▸ **Provided data**
.....

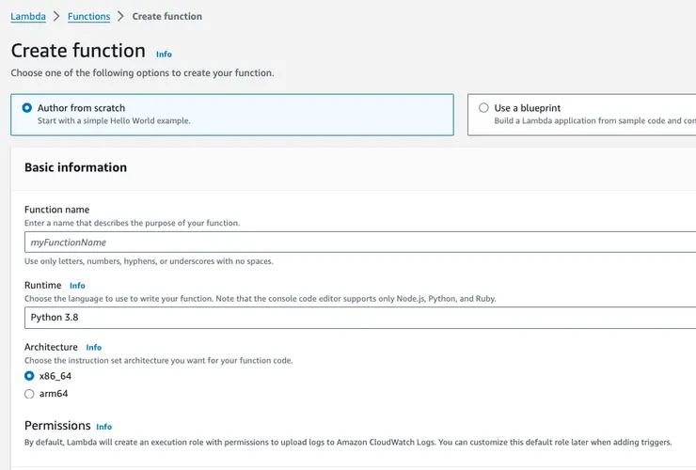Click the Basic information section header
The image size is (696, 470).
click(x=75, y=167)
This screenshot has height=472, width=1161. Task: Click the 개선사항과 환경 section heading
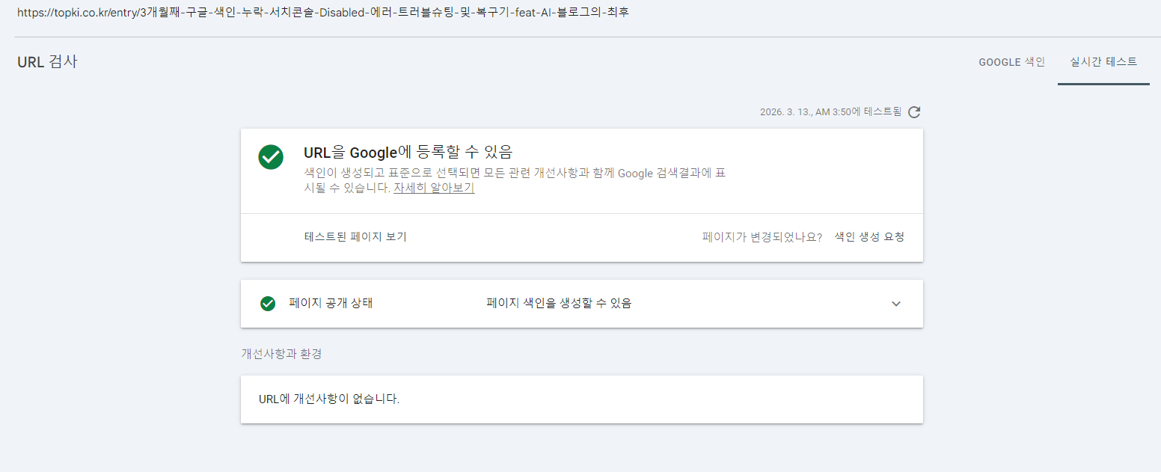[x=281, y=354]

.....

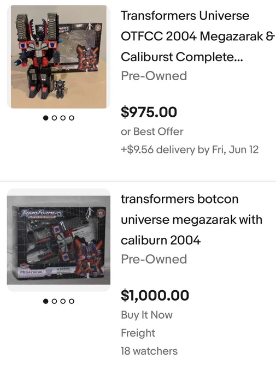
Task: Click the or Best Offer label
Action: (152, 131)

.....

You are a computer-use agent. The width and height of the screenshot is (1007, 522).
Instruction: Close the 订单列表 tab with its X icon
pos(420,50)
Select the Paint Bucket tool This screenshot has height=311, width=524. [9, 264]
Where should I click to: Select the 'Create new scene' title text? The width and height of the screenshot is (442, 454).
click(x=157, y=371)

.....

▸ **About this task**
In the data above, retype exactly and only the lines between the one holding "Instruction: Close the" and the one holding "Select the Paint", inclusive.

▸ **Exercise output**
Instruction: Close the 订单列表 tab with its X icon
pos(420,50)
Select the Paint Bucket tool This screenshot has height=311, width=524. [9, 264]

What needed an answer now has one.